--- start ---
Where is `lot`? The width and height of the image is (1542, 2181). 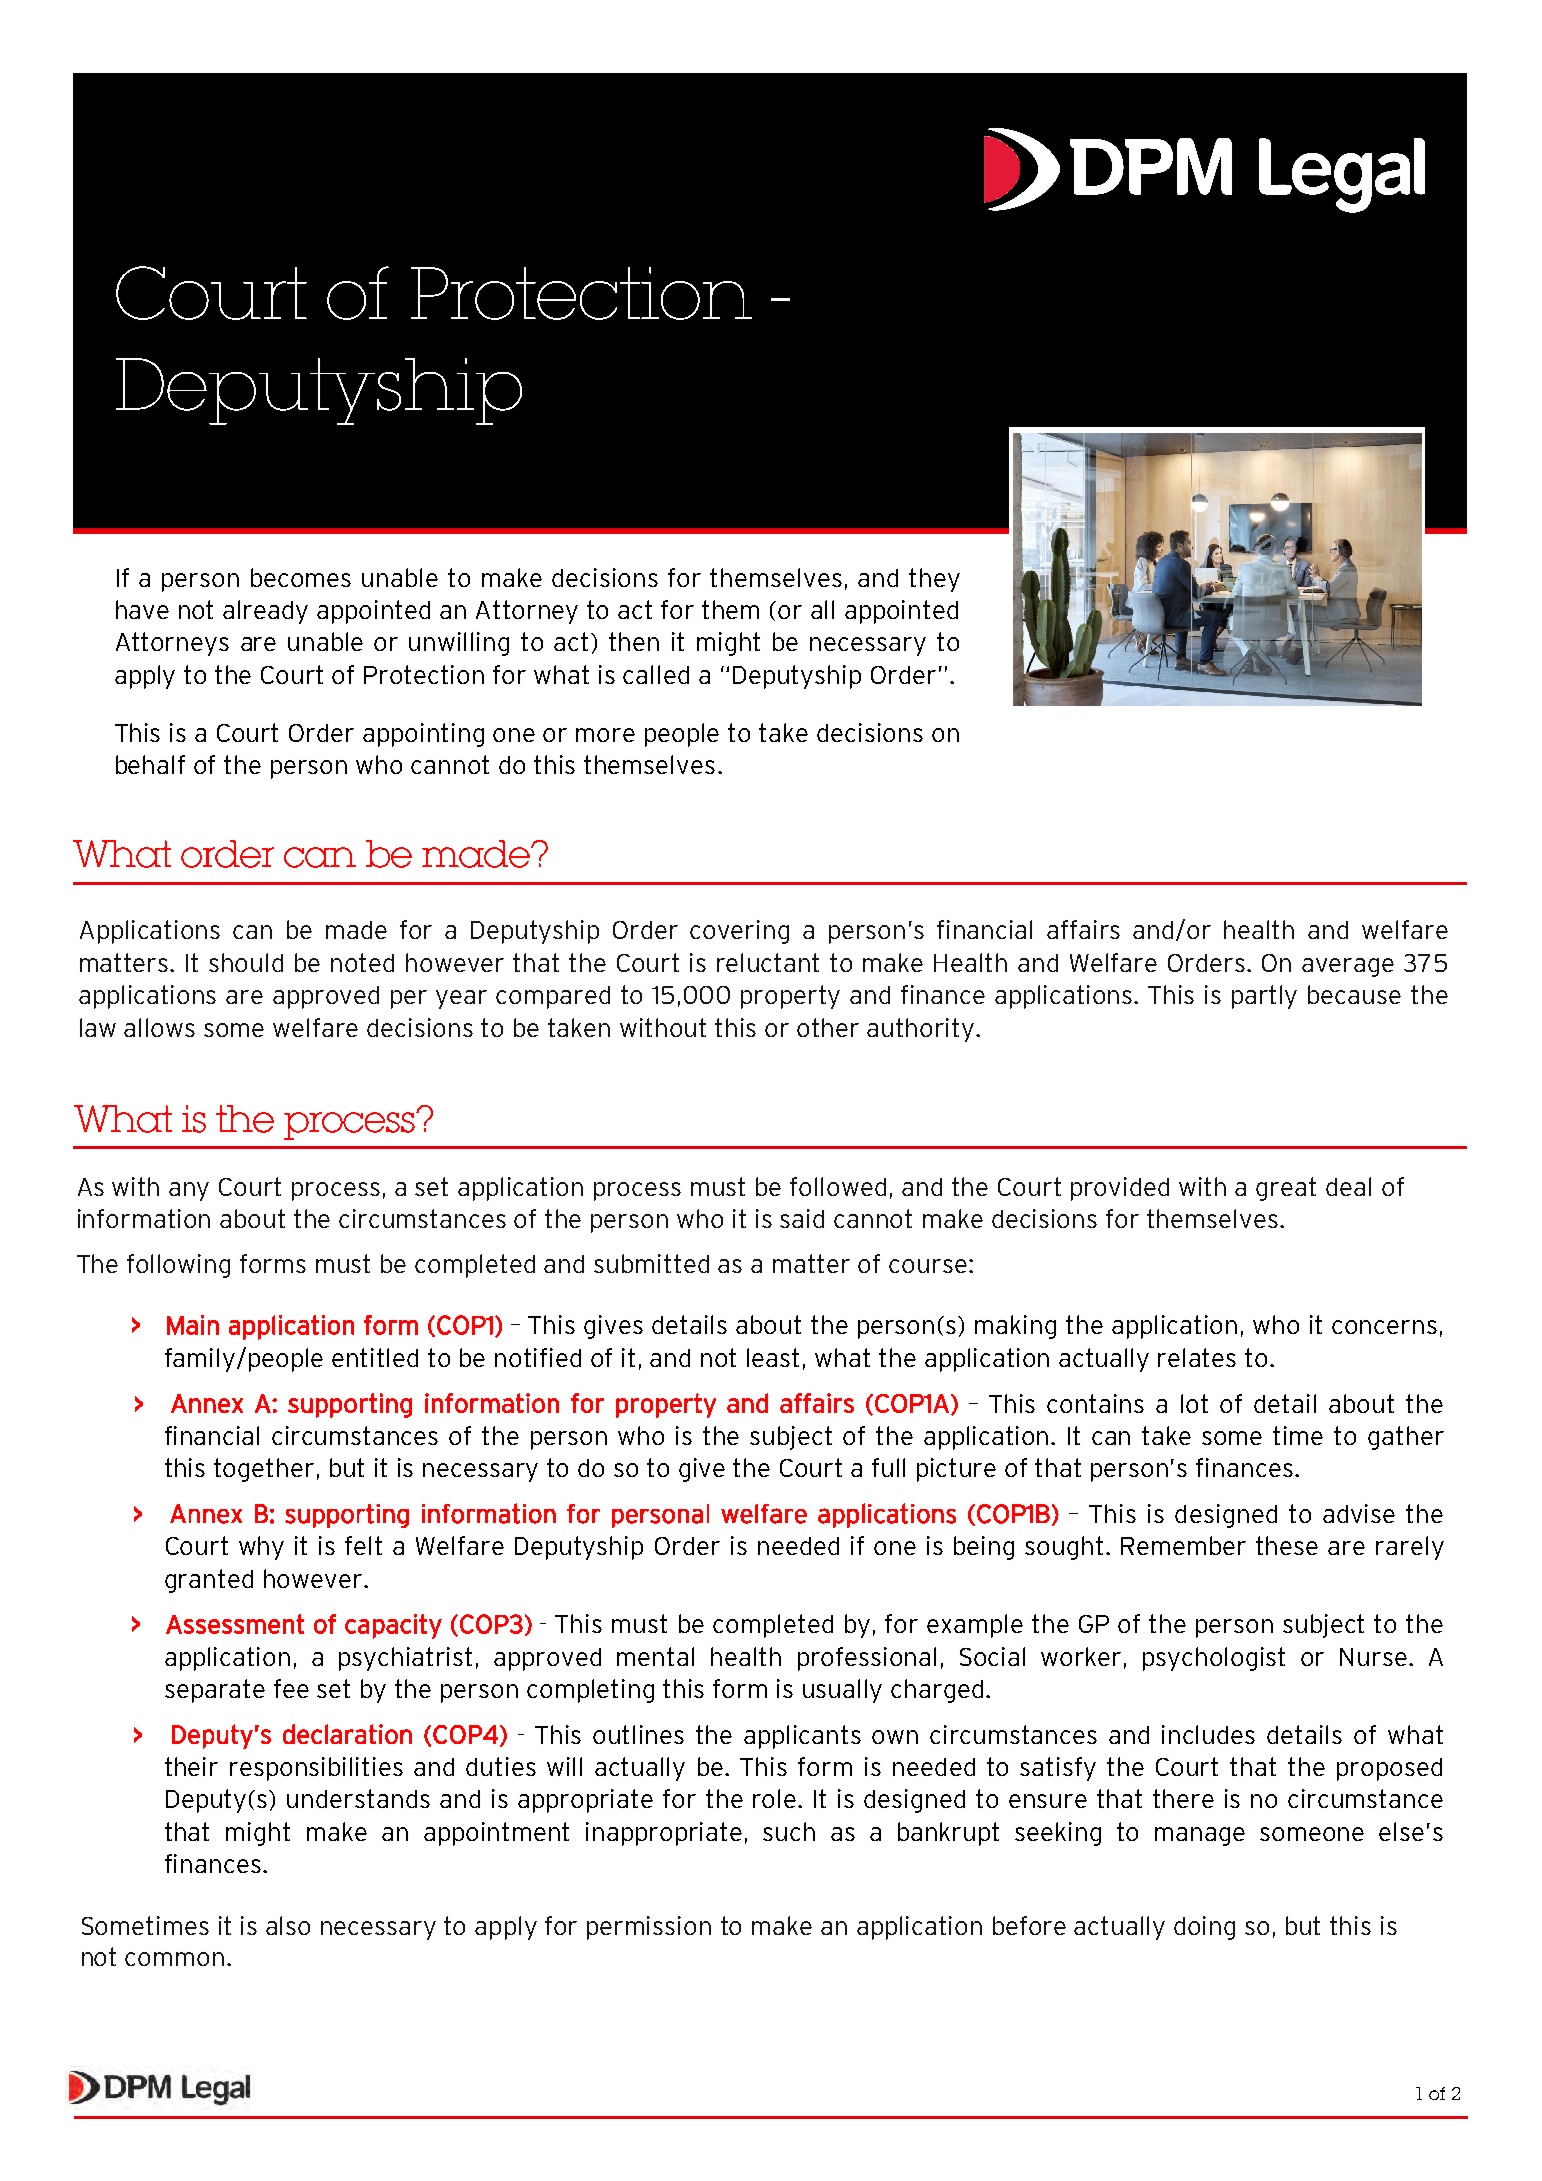
lot is located at coordinates (1194, 1403).
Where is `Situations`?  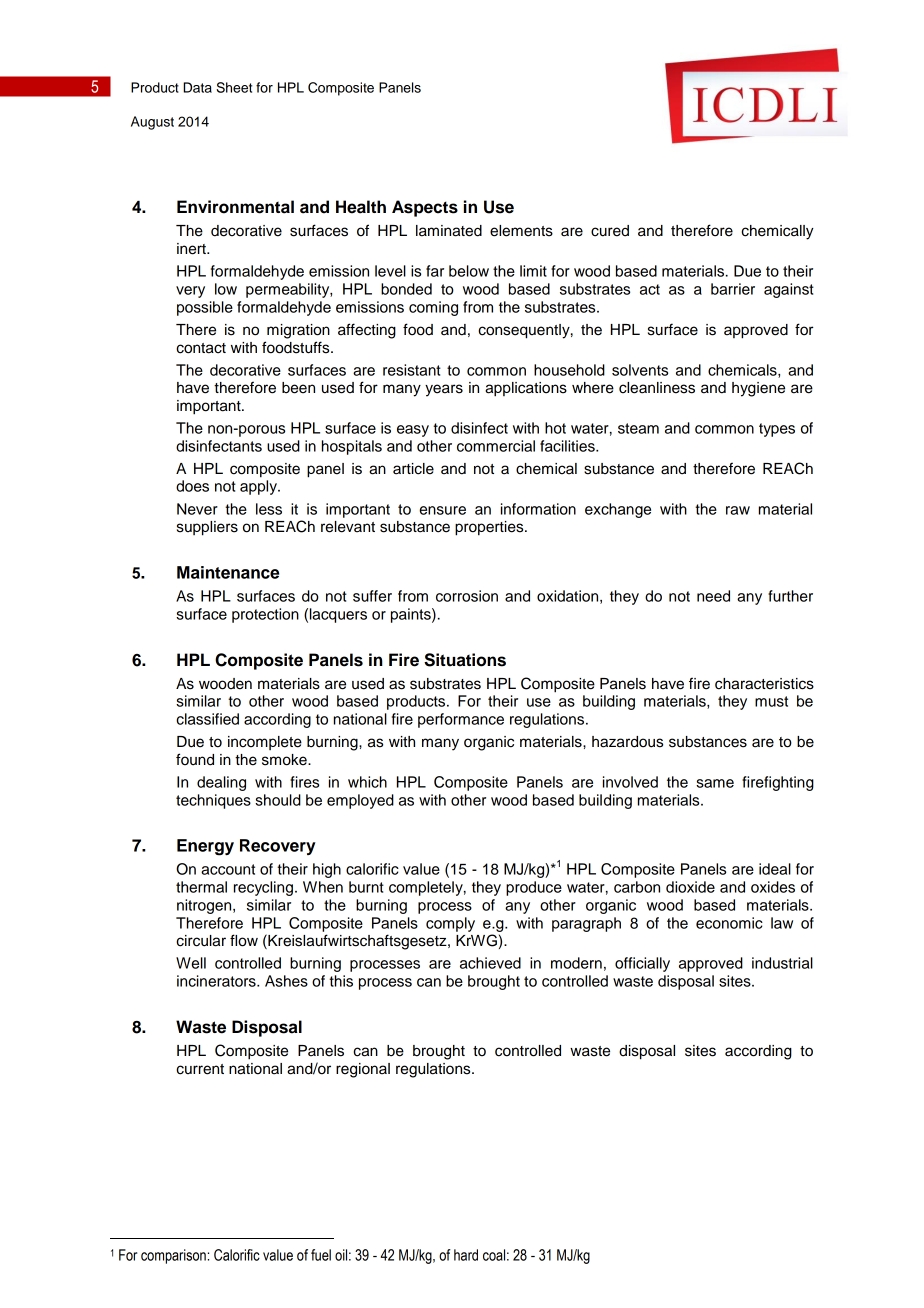 Situations is located at coordinates (465, 660).
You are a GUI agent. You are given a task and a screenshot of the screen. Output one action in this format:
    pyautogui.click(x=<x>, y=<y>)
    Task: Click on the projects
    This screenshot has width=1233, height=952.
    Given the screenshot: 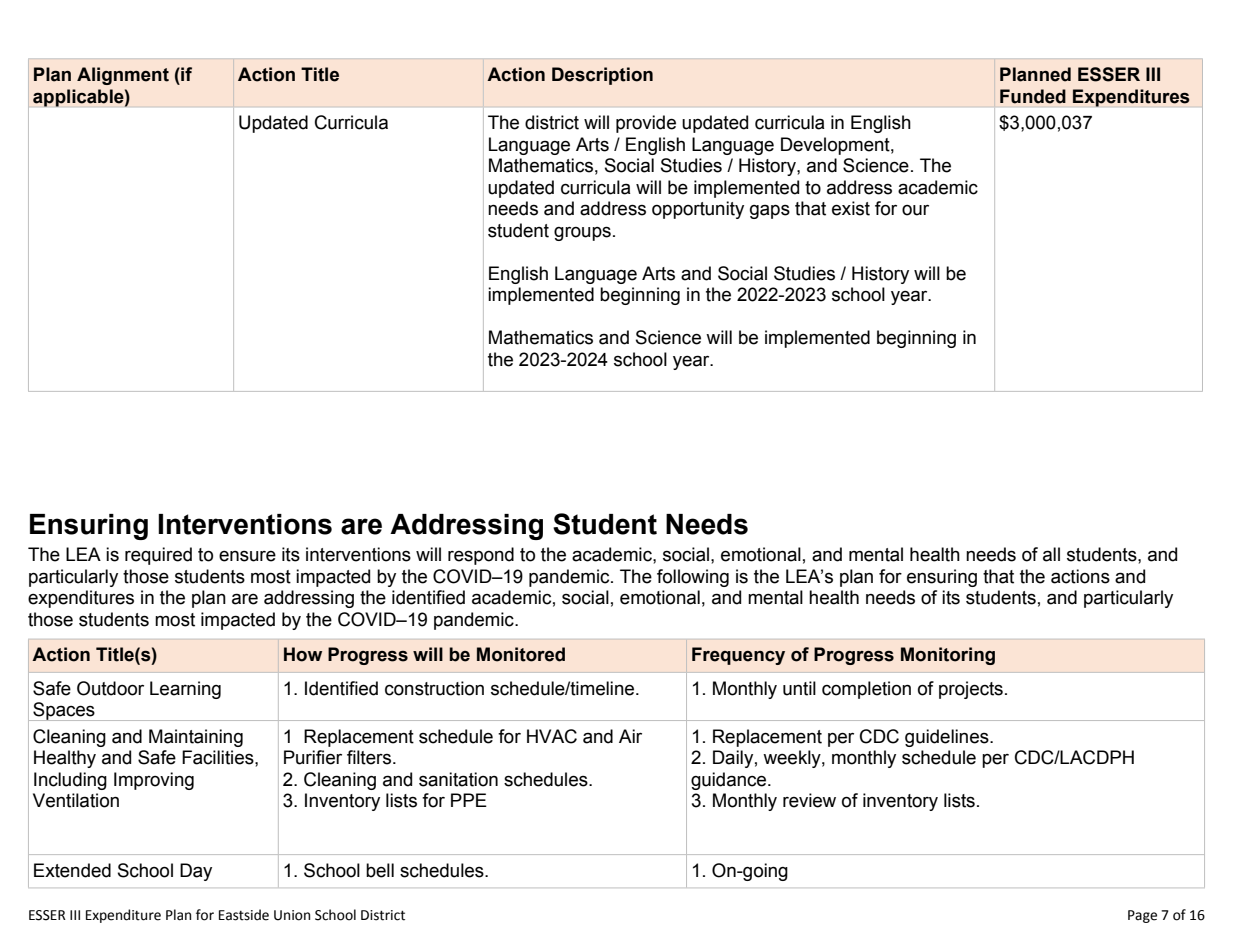 What is the action you would take?
    pyautogui.click(x=971, y=690)
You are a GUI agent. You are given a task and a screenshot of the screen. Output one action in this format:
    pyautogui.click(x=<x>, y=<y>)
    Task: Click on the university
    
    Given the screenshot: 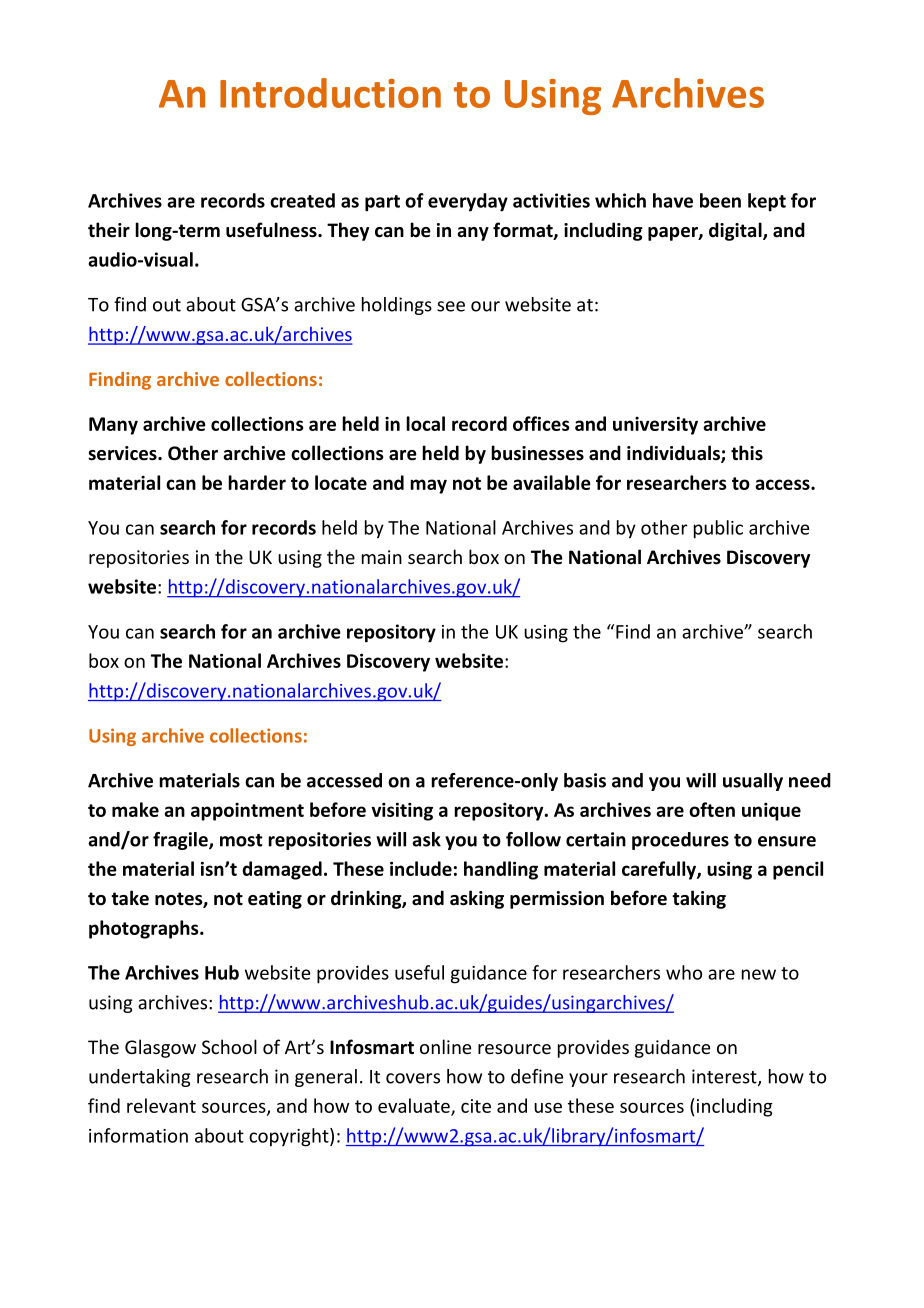 What is the action you would take?
    pyautogui.click(x=655, y=426)
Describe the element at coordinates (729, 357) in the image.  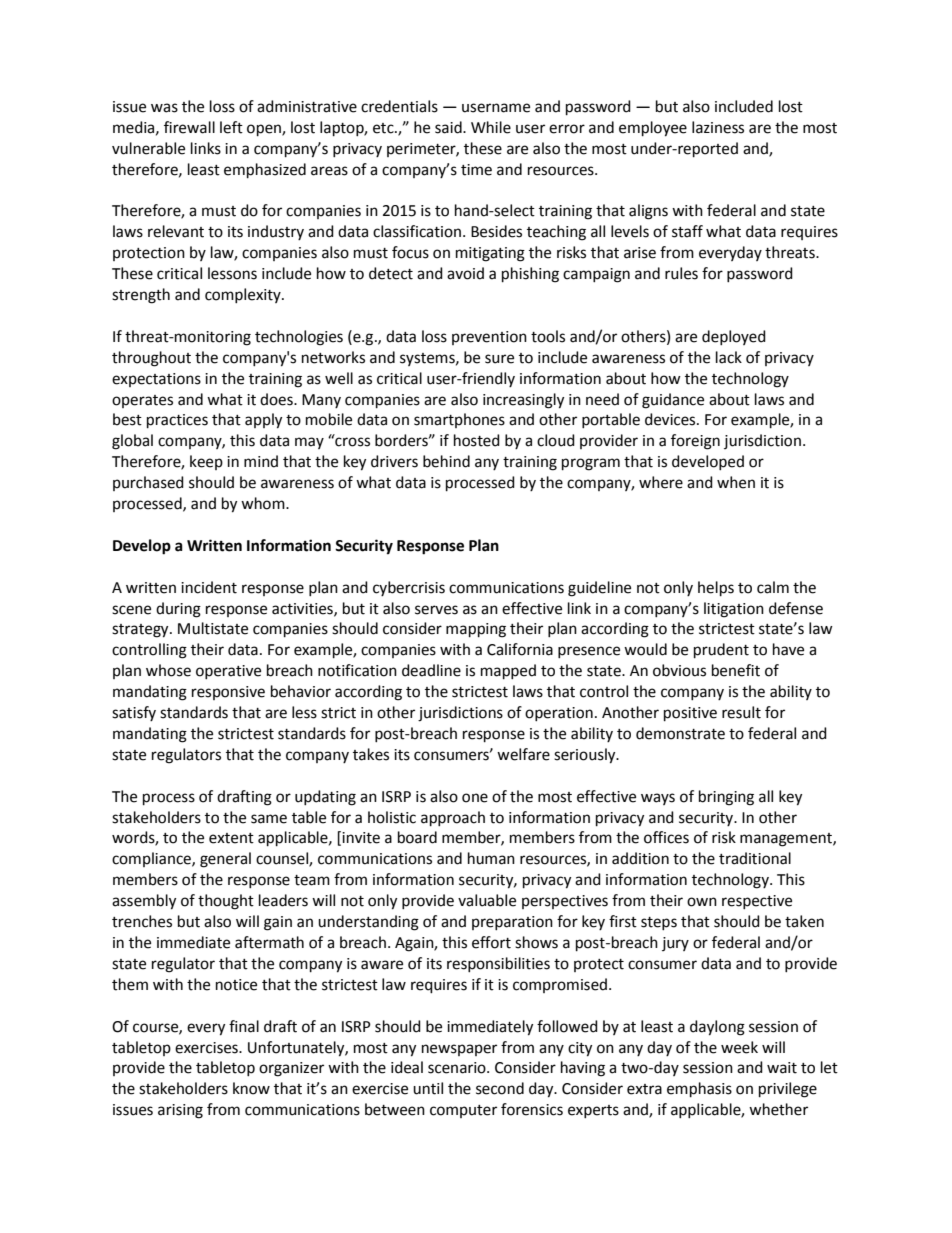
I see `lack` at that location.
--- end ---
**TASK OBJECTIVE**
Rewrite everything from the line containing "Describe the element" down through the end of the material, changing "in the image" to "in the screenshot" and keeping all else the same. Leave the pictures out of your answer.

**RESULT FOR THIS TASK**
Describe the element at coordinates (729, 357) in the screenshot.  
I see `lack` at that location.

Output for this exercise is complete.